EXERCISE INSTRUCTIONS ->
[A] From the passage on design collaboration, extract the part from "Positional injustice is" up to and including "is a challenge.", word for word.
[B] List every person named in the passage on design collaboration.
Start of TEXT PROVIDED
The consequences of linearity are clear. It breeds the feeling of positional injustice among team members who lacked the creative input of any design process. It also affects clients who misinterpret a simplified visual model of the design process. Despite the research component being on the “front” of the process, clients might have a false impression that things are “done.”

Positional injustice is a result of the epistemology of individual based research. It is manifested visually in the old double diamond model. If there is only the lone expert with no system or culture to propagate expertise across teams, then designers or developers end up frustrated by being excluded at the design “font-end.” Furthermore, the lack of visual tool to express the shared process is a challenge.

New Iterative Double Diamond Model. The Design Council has since corrected the linear double diamond with an iterative process in 2019. They explicitly added arrows to indicate circularity, notations for collaborative design principles, and methods into the process. However, it remains to be seen whether the new yet clunky visual model will catch on as with the old one.

The updated double diamond model for innovation by the British Design Council

Part 3: Building a “We”

Two Questions: How do we form a traffic of collaboration between individuals? How do we shift our inherently individual-based mindsets and epistemologies? I turn to the software development groups and designers for solutions in the research space.

DevOps and Design Sprint. DevOps is shorthand for the culture of collaboration among different siloed units in an organisation that creates and maintains software. There has been a concerted effort to systematically create transparent, and accountable software development operations. This has been referred to as a culture of observability and putting into the spotlight the outcome of epistemic (in)justice (see Cat Swetel and Jabe Bloom). These industry practitioners have been grappling with similar problems with burnout and the “hero culture” plaguing developers among teams.

Hero Culture as Crisis Mitigation Culture. The “hero culture” refers to the the elite few like the Cult of the Dead Cow (cDc)who swoop in to solve problems in cybersecurity or select few who maintain the open-source code community (see Nadia Eghbal 2016). Some of the common consequences of hero cultures have been documented in the report Berlin Maintainerati (2019) among open source maintainers. These included individual burnout, abusive work practices, and inclusivity rather than a systemic onboarding and delegation of tasks to other actors in the community.
End of TEXT PROVIDED
Start of DATA UNDER STUDY
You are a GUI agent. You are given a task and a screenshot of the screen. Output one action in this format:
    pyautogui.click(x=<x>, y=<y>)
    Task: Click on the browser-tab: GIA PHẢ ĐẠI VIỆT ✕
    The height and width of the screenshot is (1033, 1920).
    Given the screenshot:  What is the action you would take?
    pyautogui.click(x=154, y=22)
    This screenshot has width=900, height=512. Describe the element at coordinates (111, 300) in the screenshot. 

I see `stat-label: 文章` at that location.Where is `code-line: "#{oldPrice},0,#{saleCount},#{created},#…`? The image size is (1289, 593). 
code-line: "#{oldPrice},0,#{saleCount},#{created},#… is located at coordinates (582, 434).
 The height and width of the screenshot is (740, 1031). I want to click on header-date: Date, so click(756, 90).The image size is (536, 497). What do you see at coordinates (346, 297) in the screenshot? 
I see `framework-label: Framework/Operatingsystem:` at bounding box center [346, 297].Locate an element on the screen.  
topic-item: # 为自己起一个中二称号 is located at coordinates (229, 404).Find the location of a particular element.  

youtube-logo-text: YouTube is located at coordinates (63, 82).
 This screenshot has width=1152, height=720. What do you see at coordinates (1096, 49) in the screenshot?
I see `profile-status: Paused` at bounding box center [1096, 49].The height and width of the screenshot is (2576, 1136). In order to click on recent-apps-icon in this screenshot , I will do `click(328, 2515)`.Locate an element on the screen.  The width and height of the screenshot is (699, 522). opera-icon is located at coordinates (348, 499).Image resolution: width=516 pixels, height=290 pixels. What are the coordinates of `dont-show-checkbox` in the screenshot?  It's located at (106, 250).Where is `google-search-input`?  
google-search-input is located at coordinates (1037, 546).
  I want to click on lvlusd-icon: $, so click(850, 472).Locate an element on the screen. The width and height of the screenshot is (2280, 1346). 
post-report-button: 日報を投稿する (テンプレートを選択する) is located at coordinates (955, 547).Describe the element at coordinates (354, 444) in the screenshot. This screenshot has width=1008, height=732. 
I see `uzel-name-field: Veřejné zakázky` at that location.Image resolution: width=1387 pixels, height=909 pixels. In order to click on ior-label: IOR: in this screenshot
End of DATA UNDER STUDY
TASK RESPONSES ->
[A]
Positional injustice is a result of the epistemology of individual based research. It is manifested visually in the old double diamond model. If there is only the lone expert with no system or culture to propagate expertise across teams, then designers or developers end up frustrated by being excluded at the design “font-end.” Furthermore, the lack of visual tool to express the shared process is a challenge.

[B] Cat Swetel, Jabe Bloom, Nadia Eghbal